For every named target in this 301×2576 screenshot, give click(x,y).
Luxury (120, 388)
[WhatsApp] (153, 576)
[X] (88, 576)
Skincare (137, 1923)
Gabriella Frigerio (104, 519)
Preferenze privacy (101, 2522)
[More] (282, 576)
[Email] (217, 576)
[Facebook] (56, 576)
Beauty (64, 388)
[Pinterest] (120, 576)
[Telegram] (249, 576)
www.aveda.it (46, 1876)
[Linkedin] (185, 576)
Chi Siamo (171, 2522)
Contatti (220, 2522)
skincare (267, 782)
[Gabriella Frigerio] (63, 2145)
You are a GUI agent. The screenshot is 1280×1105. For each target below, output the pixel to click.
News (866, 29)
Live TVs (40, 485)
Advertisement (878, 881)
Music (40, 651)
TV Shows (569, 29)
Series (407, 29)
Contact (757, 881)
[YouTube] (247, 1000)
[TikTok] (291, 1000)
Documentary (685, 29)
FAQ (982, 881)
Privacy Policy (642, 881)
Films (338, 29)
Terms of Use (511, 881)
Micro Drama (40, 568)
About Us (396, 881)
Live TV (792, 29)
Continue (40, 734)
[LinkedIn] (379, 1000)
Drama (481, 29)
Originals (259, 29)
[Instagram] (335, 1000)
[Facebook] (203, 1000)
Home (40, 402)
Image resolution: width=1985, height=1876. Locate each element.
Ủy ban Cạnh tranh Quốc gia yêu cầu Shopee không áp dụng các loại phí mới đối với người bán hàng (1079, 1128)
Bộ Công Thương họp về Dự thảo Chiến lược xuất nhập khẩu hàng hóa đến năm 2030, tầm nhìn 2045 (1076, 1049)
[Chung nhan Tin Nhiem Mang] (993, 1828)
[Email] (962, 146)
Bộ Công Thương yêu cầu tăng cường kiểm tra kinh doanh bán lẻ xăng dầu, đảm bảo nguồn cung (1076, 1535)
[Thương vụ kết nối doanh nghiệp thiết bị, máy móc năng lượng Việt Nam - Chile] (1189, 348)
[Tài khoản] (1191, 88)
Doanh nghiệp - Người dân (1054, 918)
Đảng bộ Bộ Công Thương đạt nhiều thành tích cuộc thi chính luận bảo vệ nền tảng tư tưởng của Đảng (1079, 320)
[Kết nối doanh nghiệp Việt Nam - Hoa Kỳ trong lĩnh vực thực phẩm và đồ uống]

○ ○ ○ ○ ○

To do - To complete this exercise, set down every line above exactly once more.

Exercise response -
For every named target in this 301×2576 screenshot, give click(x,y).
Luxury (120, 388)
[WhatsApp] (153, 576)
[X] (88, 576)
Skincare (137, 1923)
Gabriella Frigerio (104, 519)
Preferenze privacy (101, 2522)
[More] (282, 576)
[Email] (217, 576)
[Facebook] (56, 576)
Beauty (64, 388)
[Pinterest] (120, 576)
[Telegram] (249, 576)
www.aveda.it (46, 1876)
[Linkedin] (185, 576)
Chi Siamo (171, 2522)
Contatti (220, 2522)
skincare (267, 782)
[Gabriella Frigerio] (63, 2145)
You are a GUI agent. The screenshot is 1280×1105. For each target below, output the pixel to click.
News (866, 29)
Live TVs (40, 485)
Advertisement (878, 881)
Music (40, 651)
TV Shows (569, 29)
Series (407, 29)
Contact (757, 881)
[YouTube] (247, 1000)
[TikTok] (291, 1000)
Documentary (685, 29)
FAQ (982, 881)
Privacy Policy (642, 881)
Films (338, 29)
Terms of Use (511, 881)
Micro Drama (40, 568)
About Us (396, 881)
Live TV (792, 29)
Continue (40, 734)
[LinkedIn] (379, 1000)
Drama (481, 29)
Originals (259, 29)
[Instagram] (335, 1000)
[Facebook] (203, 1000)
Home (40, 402)
Image resolution: width=1985, height=1876. Locate each element.
Ủy ban Cạnh tranh Quốc gia yêu cầu Shopee không áp dụng các loại phí mới đối với người bán hàng (1079, 1128)
Bộ Công Thương họp về Dự thảo Chiến lược xuất nhập khẩu hàng hóa đến năm 2030, tầm nhìn 2045 (1076, 1049)
[Chung nhan Tin Nhiem Mang] (993, 1828)
[Email] (962, 146)
Bộ Công Thương yêu cầu tăng cường kiểm tra kinh doanh bán lẻ xăng dầu, đảm bảo nguồn cung (1076, 1535)
[Thương vụ kết nối doanh nghiệp thiết bị, máy móc năng lượng Việt Nam - Chile] (1189, 348)
[Tài khoản] (1191, 88)
Doanh nghiệp - Người dân (1054, 918)
Đảng bộ Bộ Công Thương đạt nhiều thành tích cuộc thi chính luận bảo vệ nền tảng tư tưởng của Đảng (1079, 320)
[Kết nối doanh nghiệp Việt Nam - Hoa Kỳ trong lĩnh vực thực phẩm và đồ uống]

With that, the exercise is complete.